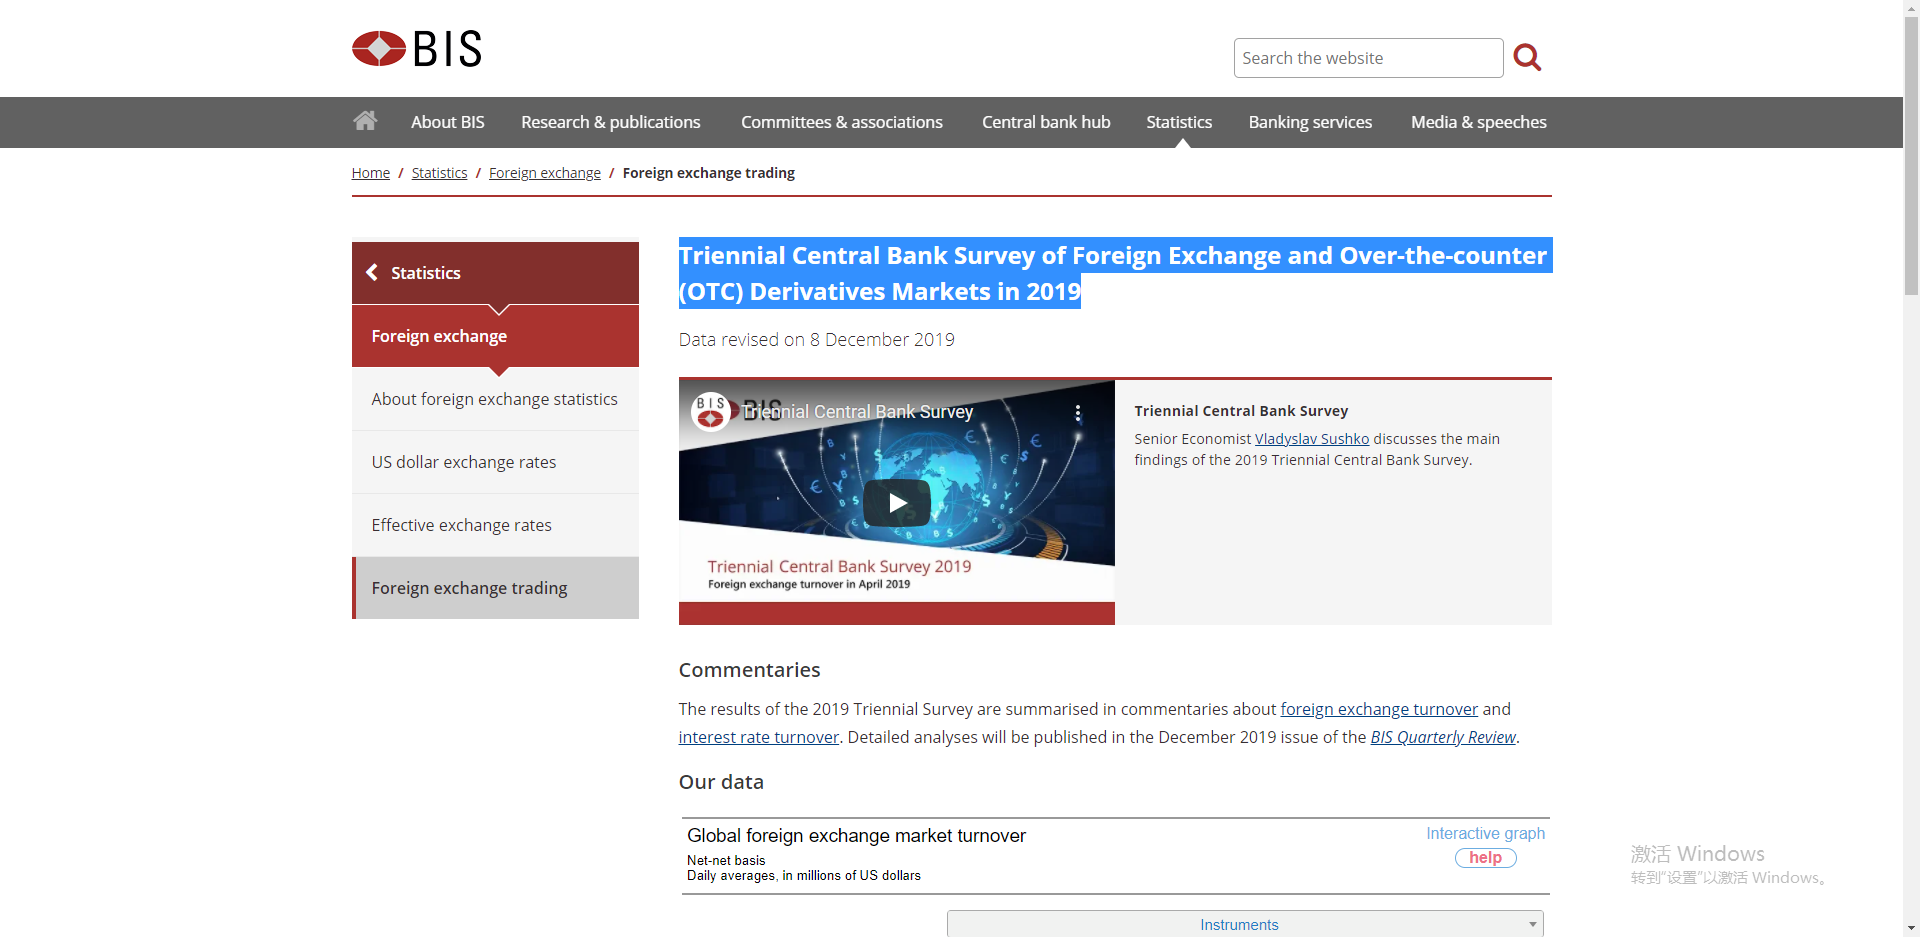Click the Interactive graph link
Viewport: 1920px width, 937px height.
point(1484,833)
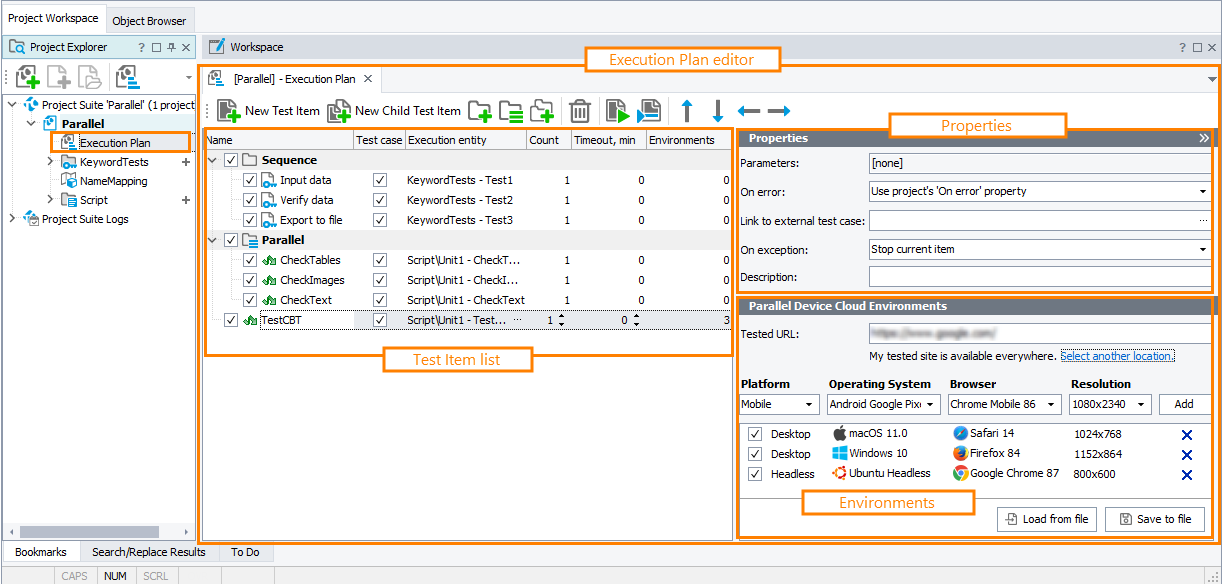Add a New Child Test Item
The height and width of the screenshot is (584, 1223).
click(395, 110)
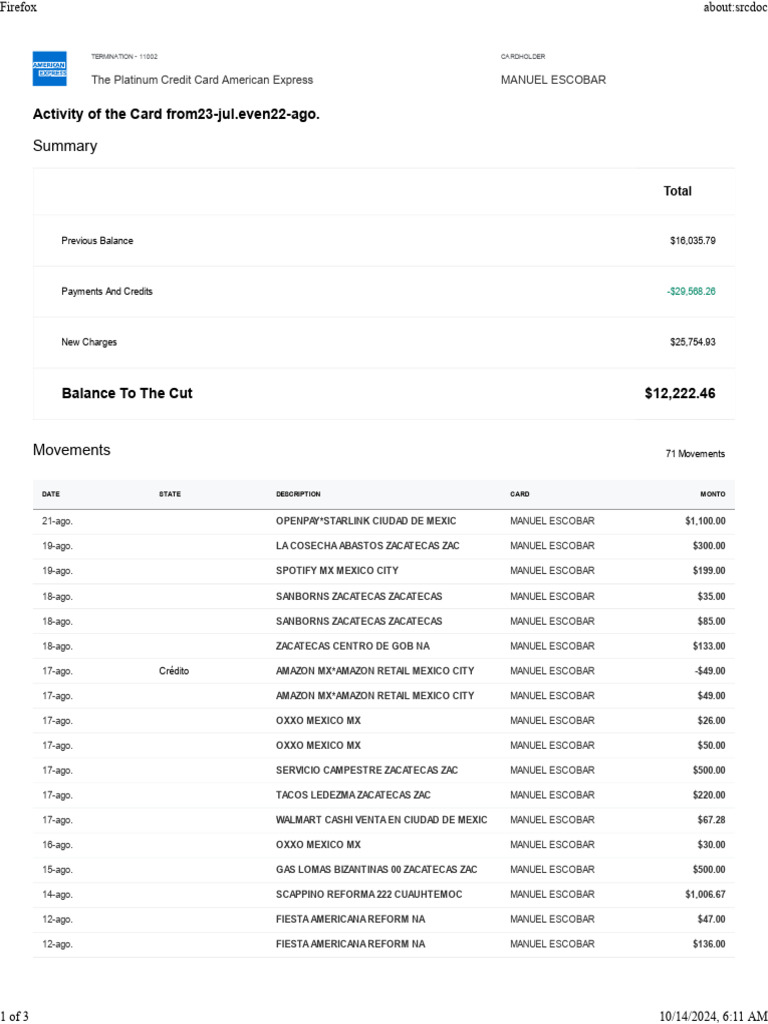Click the American Express logo
The height and width of the screenshot is (1024, 768).
coord(49,67)
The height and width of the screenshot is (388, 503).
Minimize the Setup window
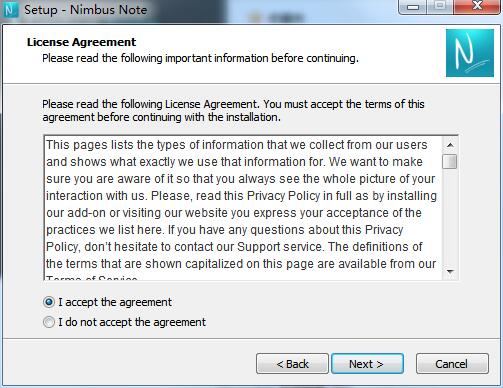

# # # # #

# [Problem description]
Which lines run from the one that holds "The height and width of the screenshot is (388, 503)." to the final line of the records above? Return them exactly, and skip the pictures.

# [Solution to the exercise]
The height and width of the screenshot is (388, 503).
Minimize the Setup window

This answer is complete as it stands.